Egyptian authorities close prominent rights NGO

NGO director accuses regime of waging campaign aimed at ‘silencing critics’

By Mohamed Mahmoud

CAIRO (AA) - Egyptian security forces on Thursday shut down a prominent human rights NGO in Cairo, according to the NGO’s director.

"Police from [Cairo’s] Azbakiya police station shut the center on Thursday and sequestered its property for inspection without providing a reason," Aida Seif al-Dawla, director of the Al-Nadim Center for the Treatment and Rehabilitation of Victims of Violence, said via Facebook.

According to al-Dawla, Egypt’s Health Ministry issued an order to close the center one year ago -- an order the NGO had subsequently appealed.

"We’re still awaiting a final decision on the matter from the State Commissioner’s Authority," she said.

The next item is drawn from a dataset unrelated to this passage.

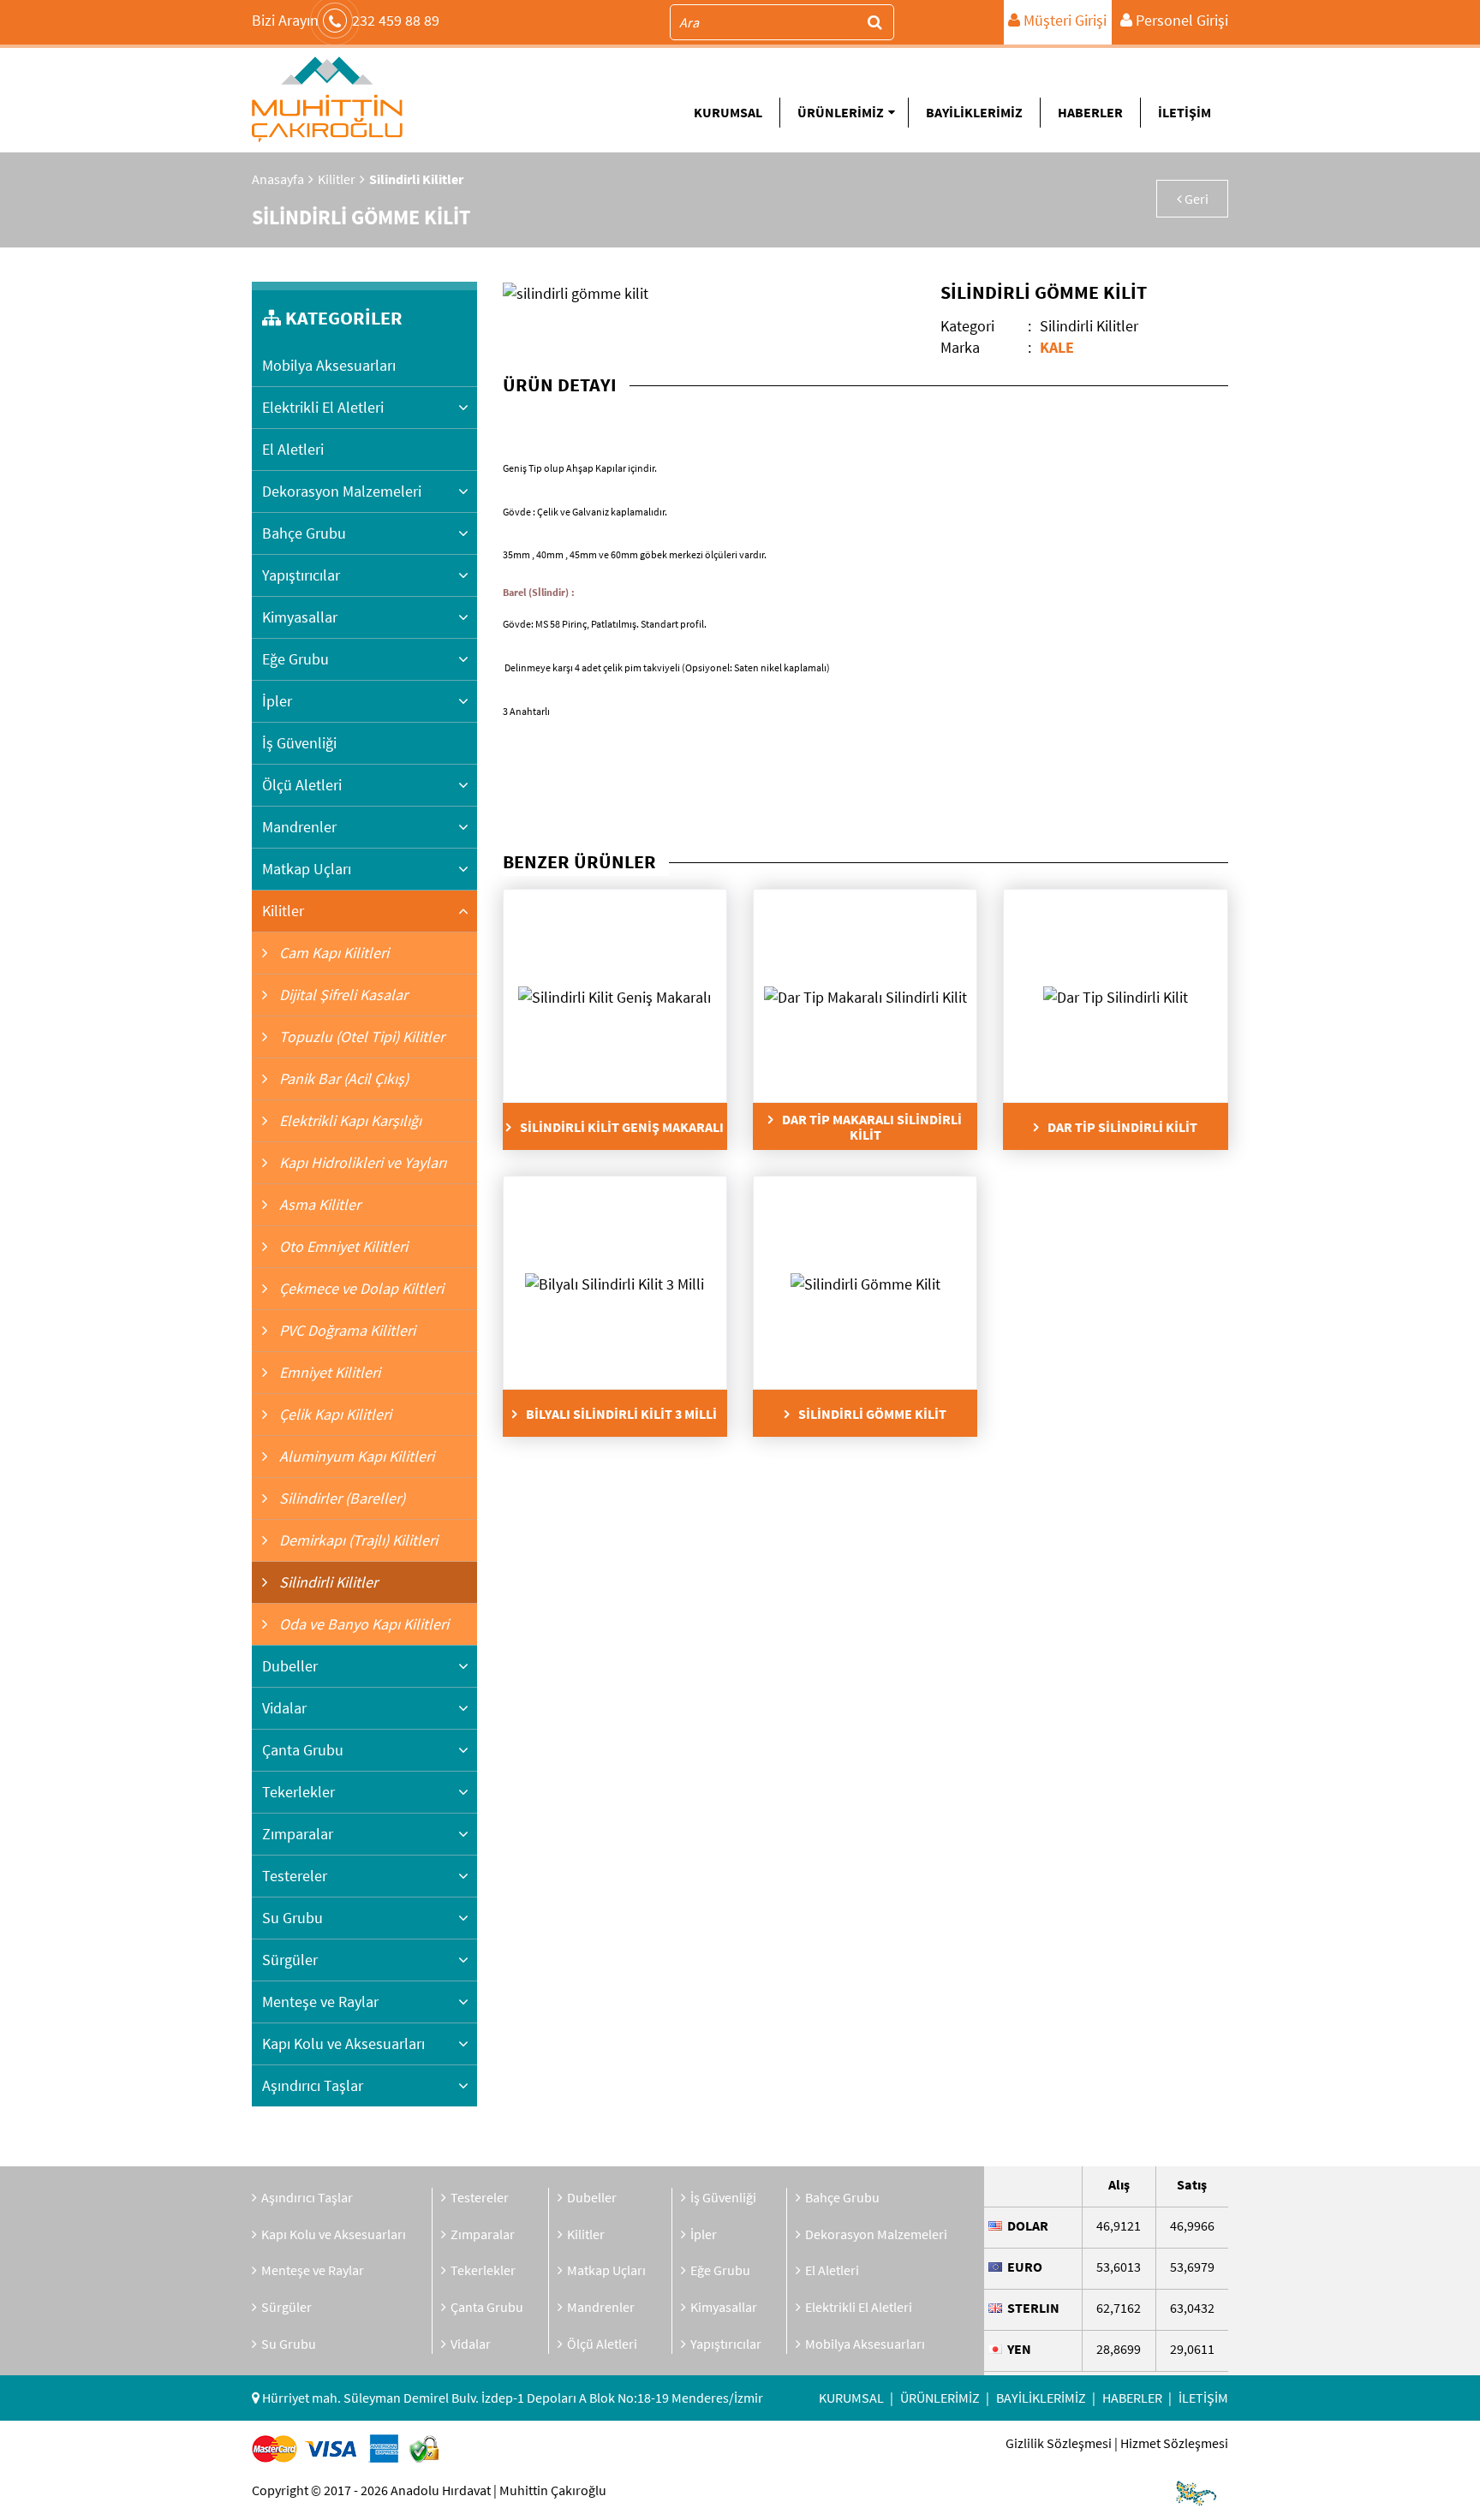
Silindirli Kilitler (327, 1582)
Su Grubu (292, 1917)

She went on to assert that the closure of the NGO, which provides rehabilitation services to victims of violence, was part of a concerted campaign by the Egyptian regime "to silence its critics".

The Egyptian authorities, for their part, have yet to comment on al-Dawla’s assertions.

Cairo faces mounting criticism of its human rights record under President Abdel-Fattah al-Sisi, who came to power following a bloody 2013 military coup against Egypt’s first democratically elected president.